A better question is: have we answered everything we need to know to operate this reliably and accountably in production? If the answer is no, the pilot should continue, with the unanswered questions as the explicit success criteria for the next phase.
| Design Principle | What it requires |
|---|---|
| Test against production conditions | What will the real data environment look like? What is the full range of user types? What are the volume and latency requirements? The pilot should test against these, or explicitly scope what it isn't testing and plan to address it before production |
| Run the error cost calculation upfront | Before the pilot begins, define what accuracy threshold is acceptable and run the volume math. If 90% is the threshold, calculate what the error rate costs at production volume. If that cost is acceptable, the threshold is right. If it isn't, the threshold needs to change |
| Define what the AI is not permitted to do | Action constraints should be defined and tested during the pilot |
| Establish business unit ownership before the pilot ends | If there is no business unit owner prepared to take accountability for the workflow in production, there is no production path |
| Scope governance as a pilot deliverable | Access controls, output validation, escalation logic. These should be designed during the pilot, even if fully built afterward |
| Define the rollback plan before going live | If production performance degrades, what is the process for reverting or pausing the system? This is much easier to decide before any incidents than during one |
What and How to Measure
As AI moves through three broad stages of organizational use, what you measure has to change with it.
| Phase | What it is | Goal | What to Measure | Gate to Next Stage |
|---|---|---|---|---|
| Pilot | Experimentation stage | Validate technical feasibility and user value | Task success rate | Clear, repeatable criteria for what is "production-ready" (accuracy, cost, risk factors) |
| Production | AI tools operating in everyday workflows | Deliver consistent value in real work | Adoption, reliability, latency, cost per task | Stable performance + clear ownership and monitoring |
| Scale | Workflows redesigned with AI-first thinking | Multiply impact across teams and functions | P&L impact | AI becomes a default design assumption |
For agentic systems specifically, value is created across four stages of a loop:
| Stage | What happens | What leaders must define |
|---|---|---|
| READ | Ingest unstructured information | What are we trying to do and why? What qualifies input to enter the loop? |
| THINK | Apply domain rules and judgment | What does success look like?
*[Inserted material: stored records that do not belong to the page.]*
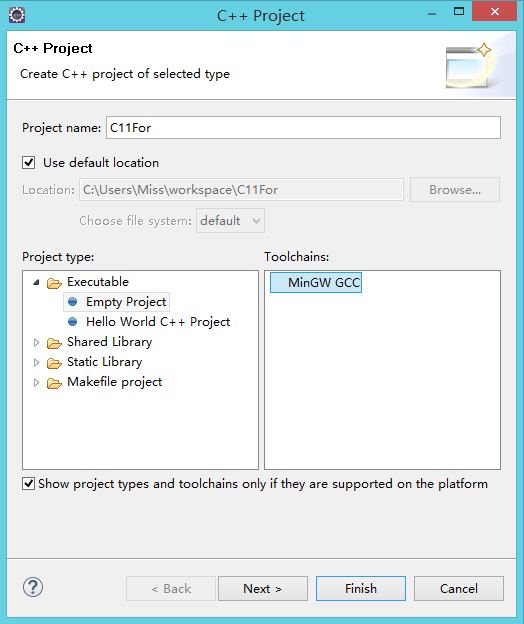Select the MinGW GCC toolchain
This screenshot has width=524, height=624.
point(316,283)
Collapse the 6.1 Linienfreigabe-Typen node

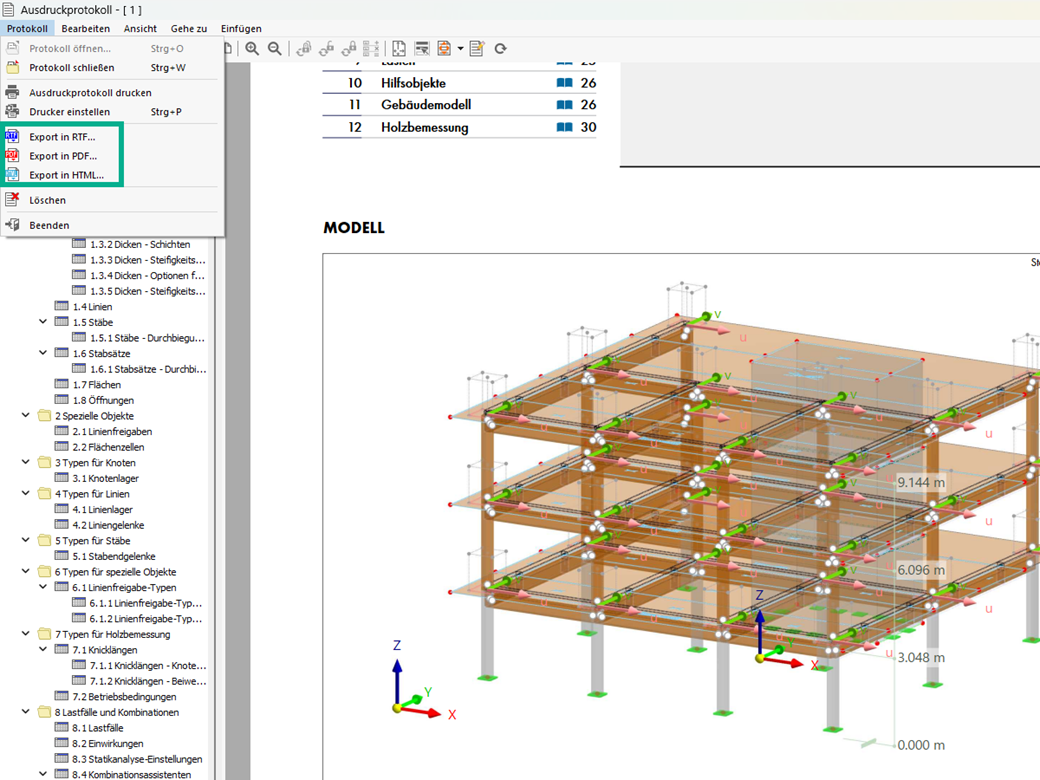click(x=43, y=587)
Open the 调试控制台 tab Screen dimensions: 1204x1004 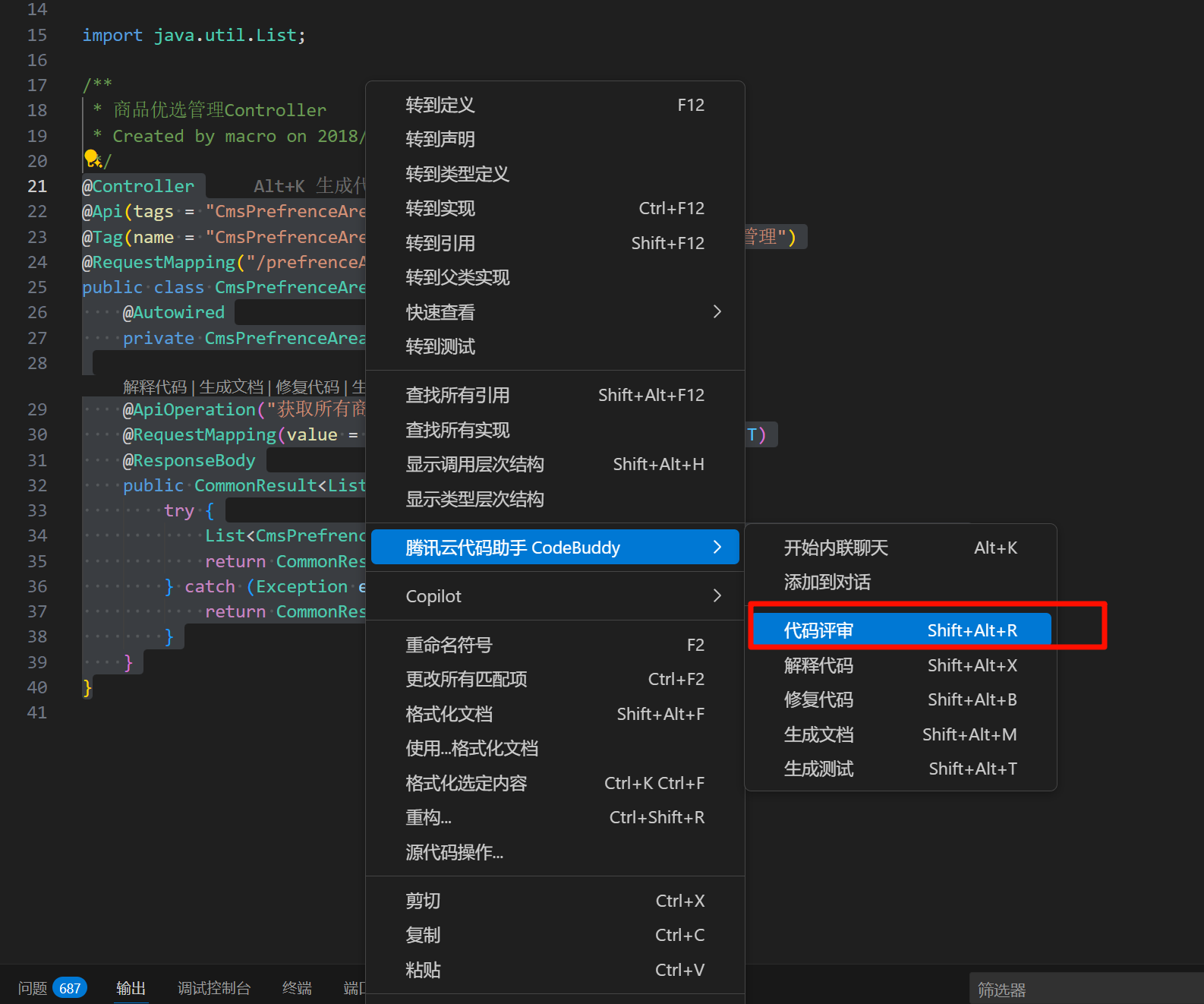pos(214,988)
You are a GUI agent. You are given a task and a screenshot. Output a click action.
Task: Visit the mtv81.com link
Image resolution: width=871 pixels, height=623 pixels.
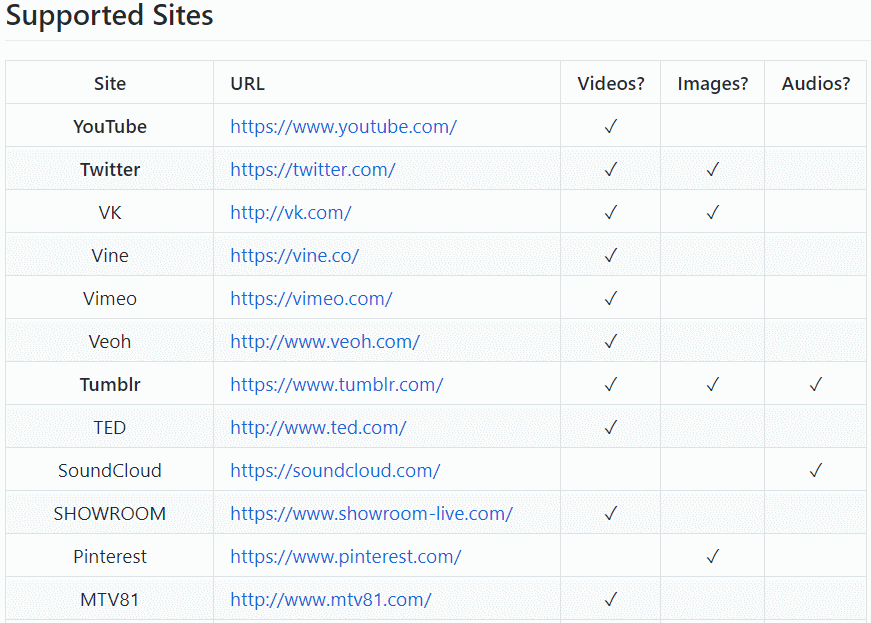pyautogui.click(x=330, y=600)
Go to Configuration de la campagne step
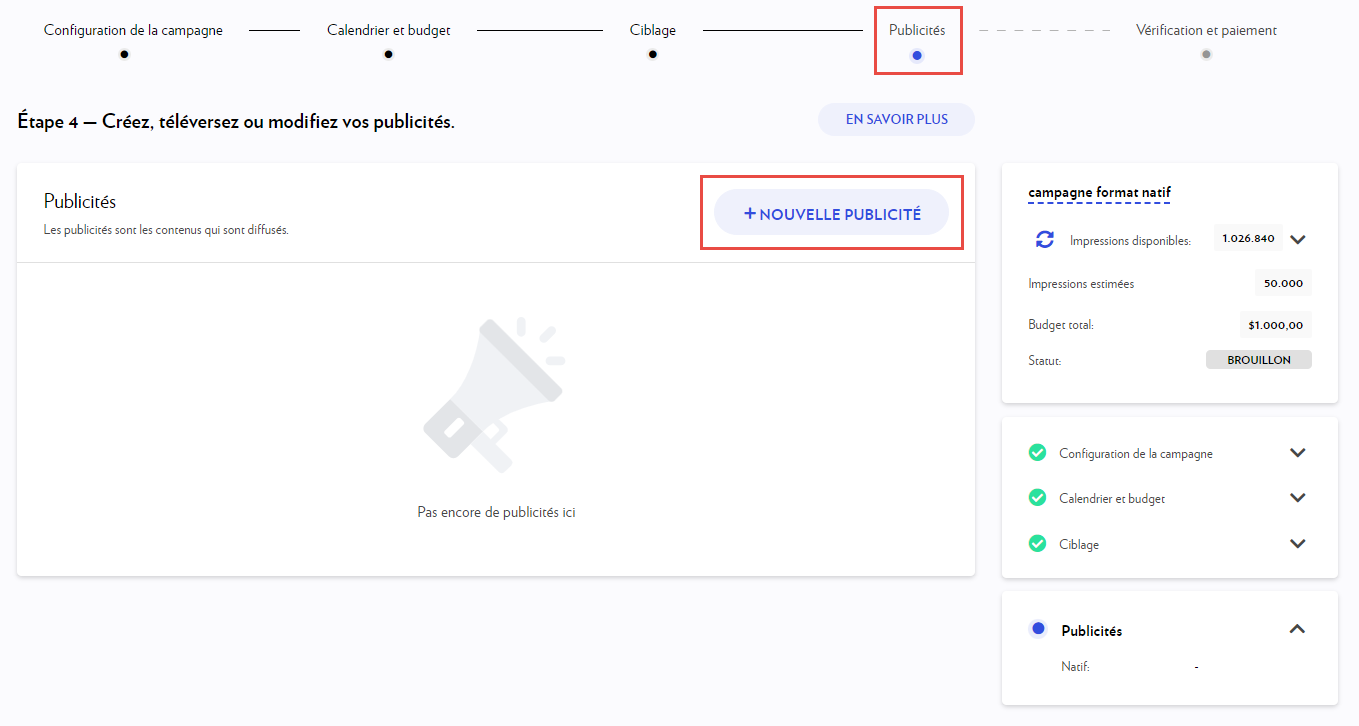This screenshot has width=1359, height=726. point(133,30)
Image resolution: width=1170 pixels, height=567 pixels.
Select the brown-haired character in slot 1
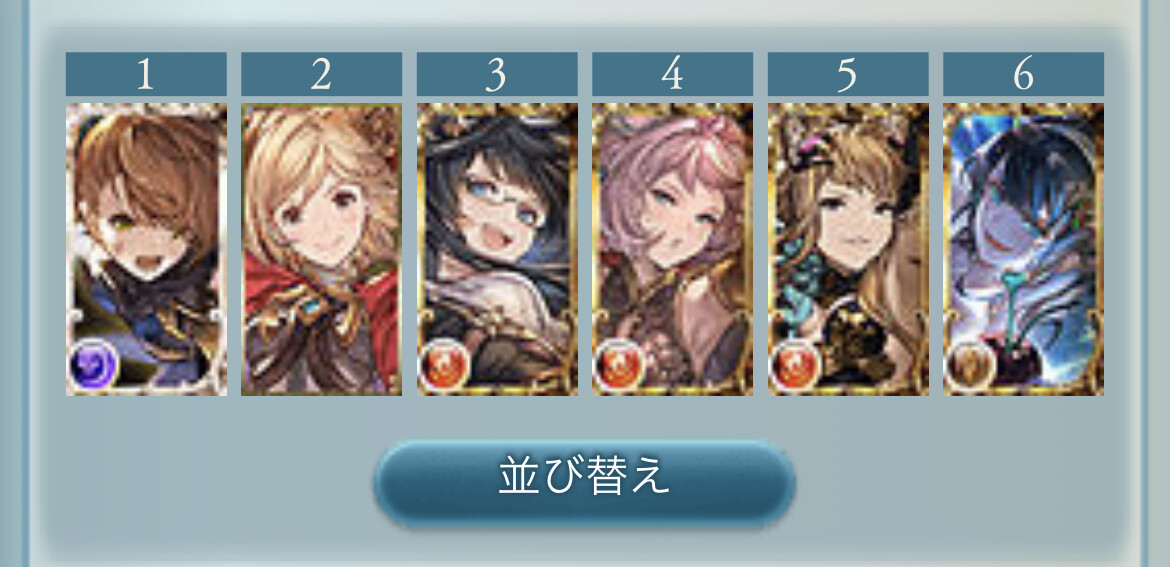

Where does AI judgment end and human judgment begin? |
| WRITE | Produce structured output | What qualifies output to move to the next stage? |
| VERIFY | Check against standards and constraints | What are the limits of AI for this specific workflow? |
How We Think About Metrics at Tatras Data
There are no universal metrics for agentic AI. Here's how we approach it.
| Use Case | Metrics | Why they were chosen |
|---|---|---|
| Invoice-to-contract reconciliation | Match rate, error cost per document, processing time vs. manual baseline, human review rate | These directly map to the three value variables: Human Baseline, Probability of Success, and AI Process Cost. Match rate alone is insufficient without error cost and volume context |
Closing Thoughts
Successful pilots fail because value wasn't designed into the system early enough.
The organizations that treat pilots as rehearsal for production and use it to understand what the real environment will demand are the ones that will see strong ROI.